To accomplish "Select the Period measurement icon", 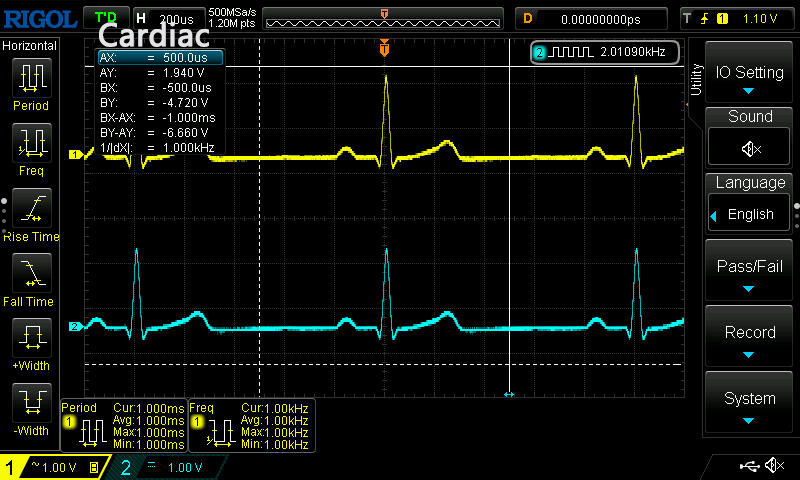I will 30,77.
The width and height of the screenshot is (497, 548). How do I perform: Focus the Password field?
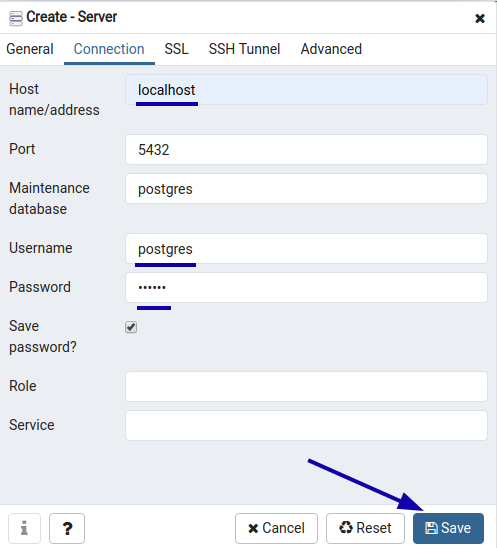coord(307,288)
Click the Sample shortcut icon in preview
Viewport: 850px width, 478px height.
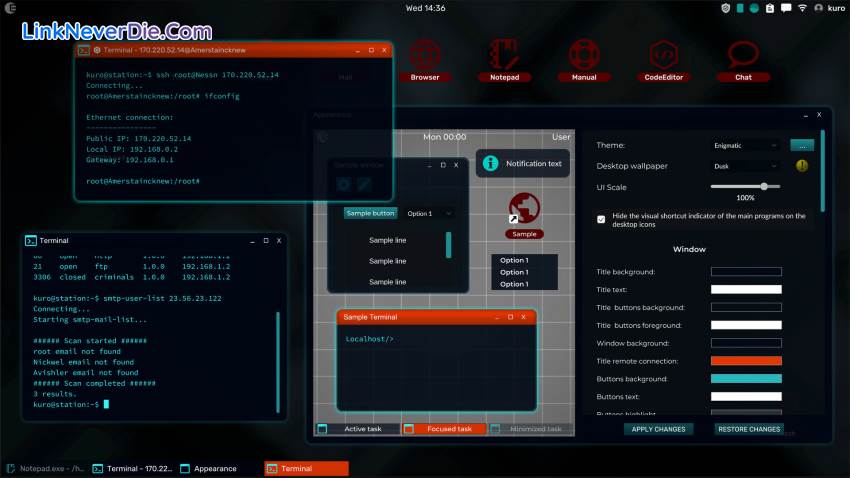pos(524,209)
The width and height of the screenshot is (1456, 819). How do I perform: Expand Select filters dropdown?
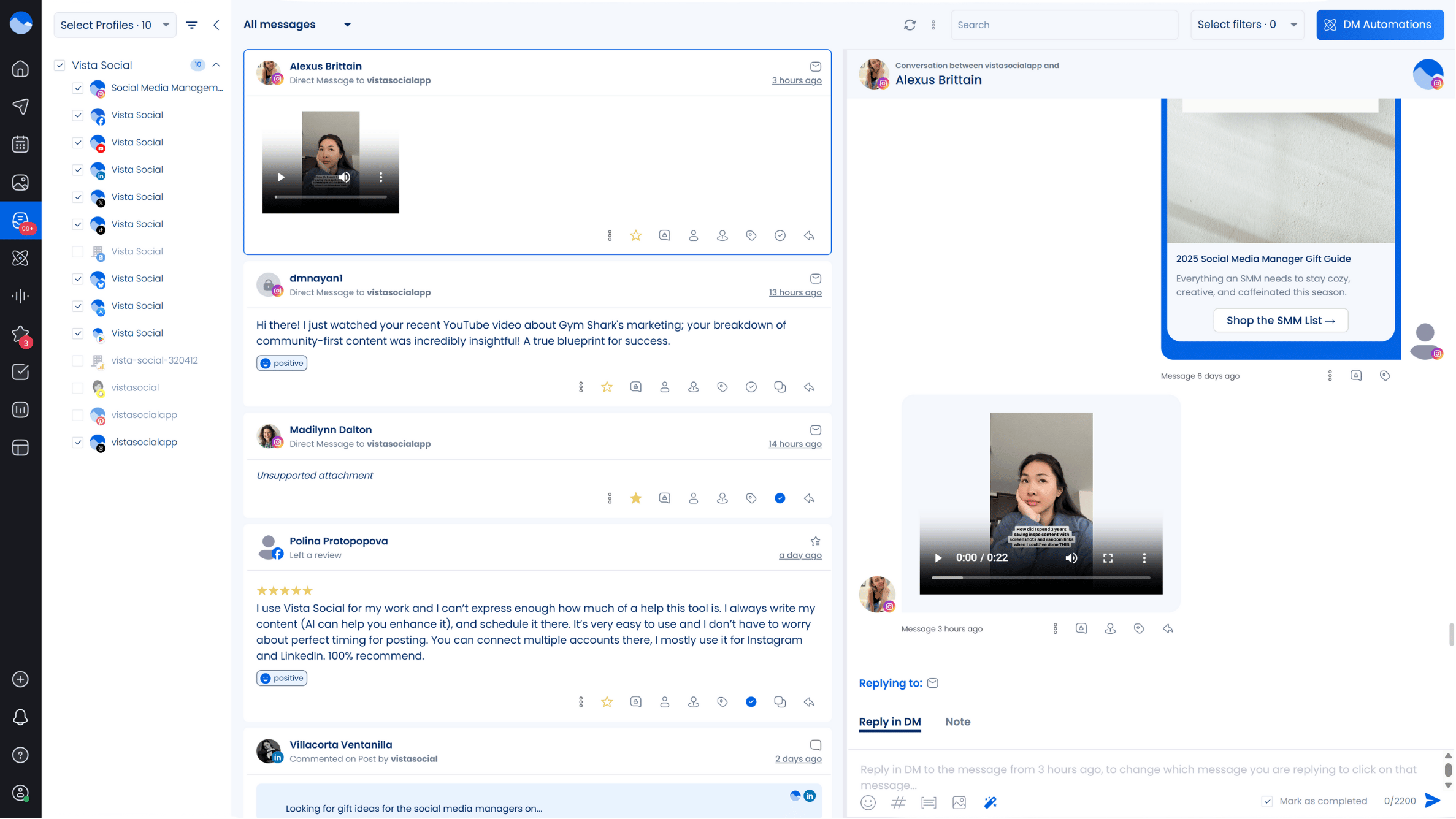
• • • • •
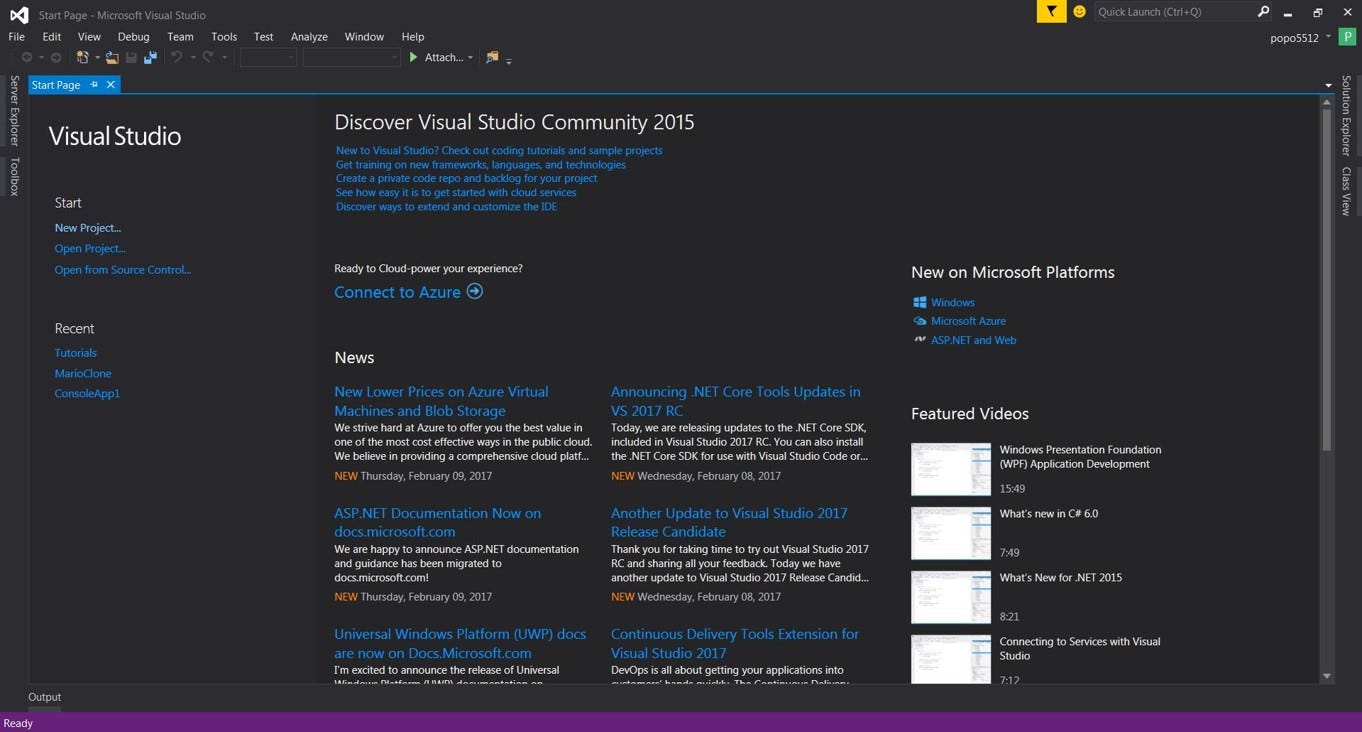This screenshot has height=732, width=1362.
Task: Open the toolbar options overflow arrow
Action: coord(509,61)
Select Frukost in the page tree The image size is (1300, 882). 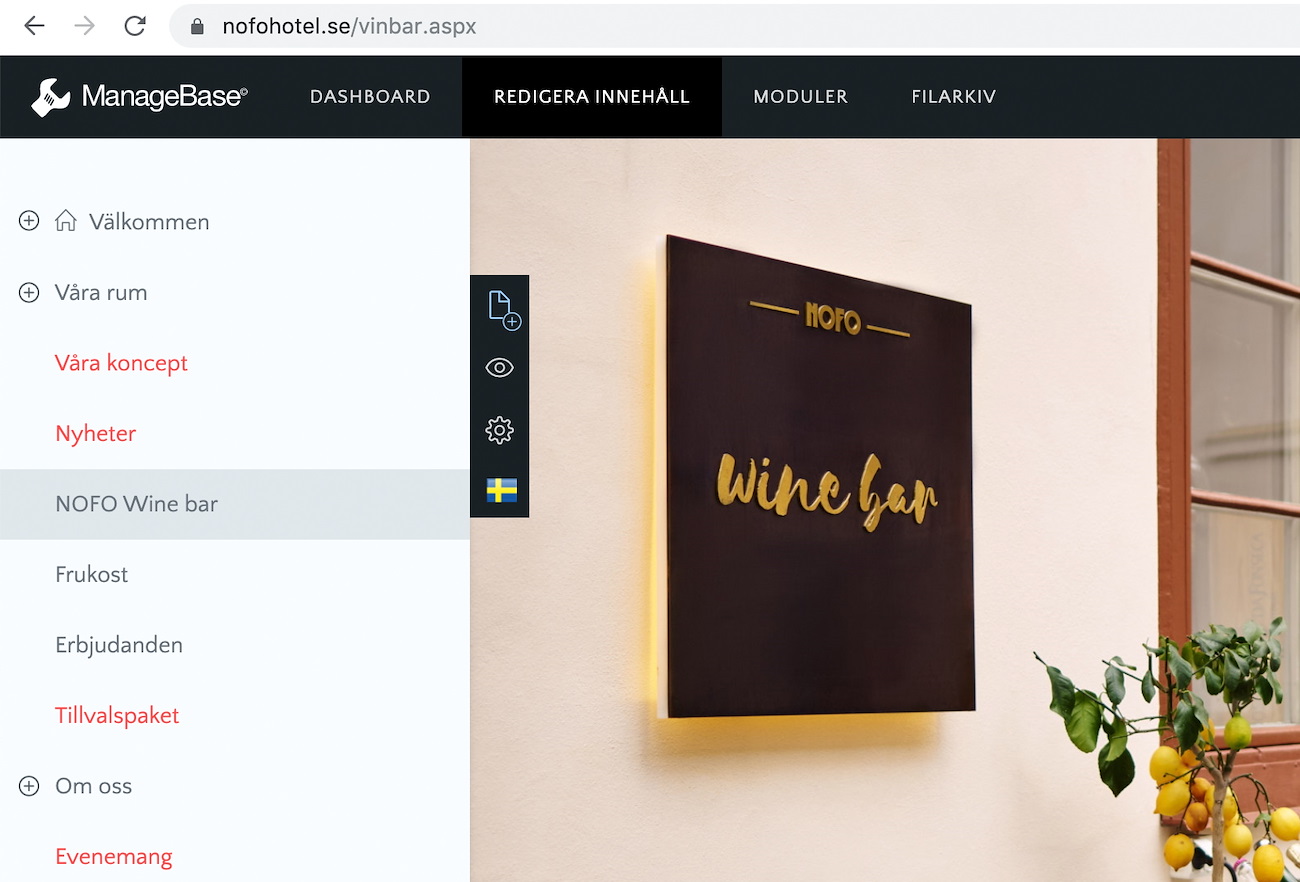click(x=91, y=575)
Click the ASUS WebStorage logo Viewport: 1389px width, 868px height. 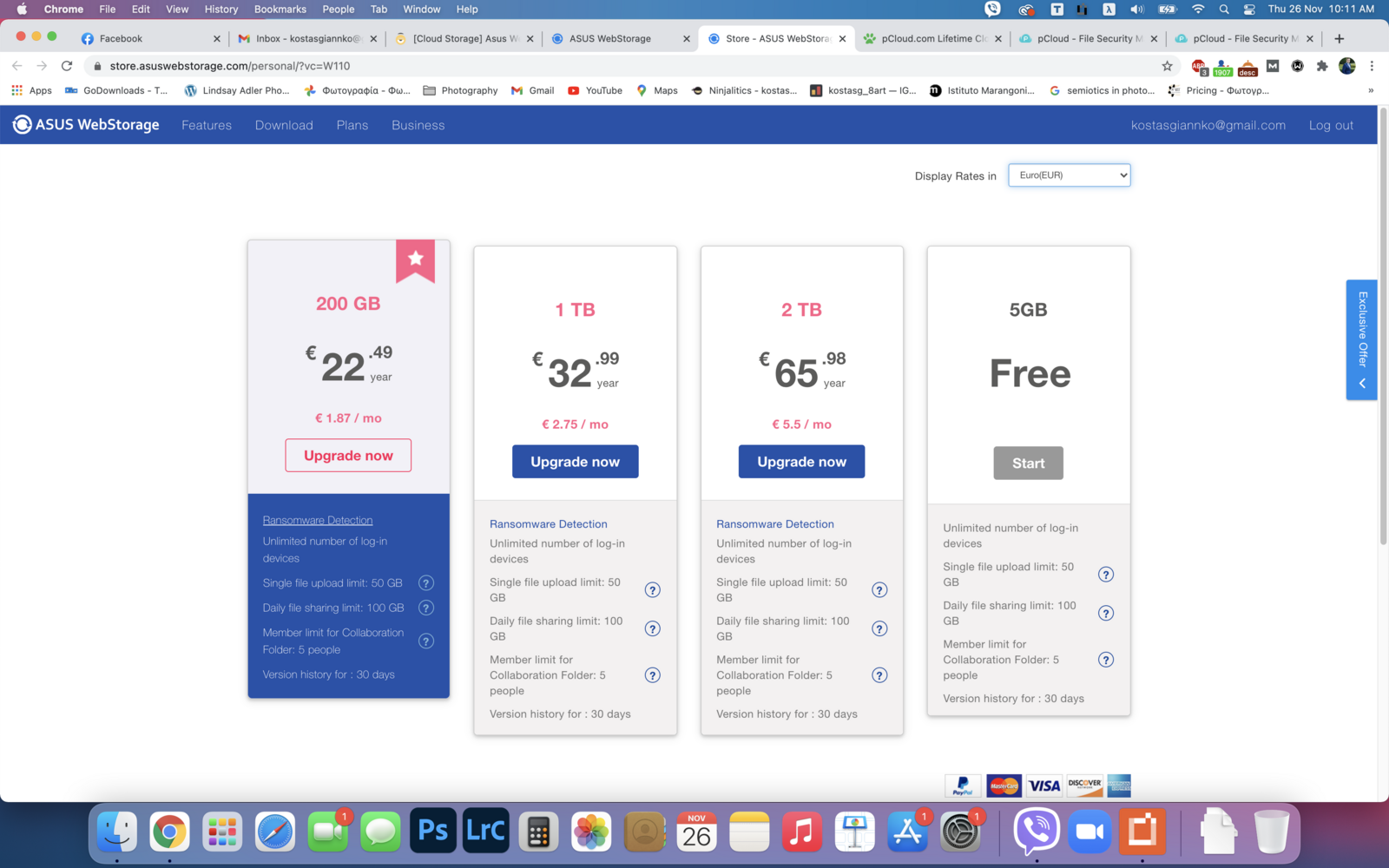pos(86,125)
• • • • •
_EXERCISE TASK_
Pull out every line of the entries above that contains the word "perform", and copy each such line in full. Case counts, so count only matches with the same capitalization.

_EXERCISE RESULT_
The width and height of the screenshot is (497, 548). How do I perform: Focus the Password field?
The width and height of the screenshot is (1456, 819). How do I perform: Expand Select filters dropdown?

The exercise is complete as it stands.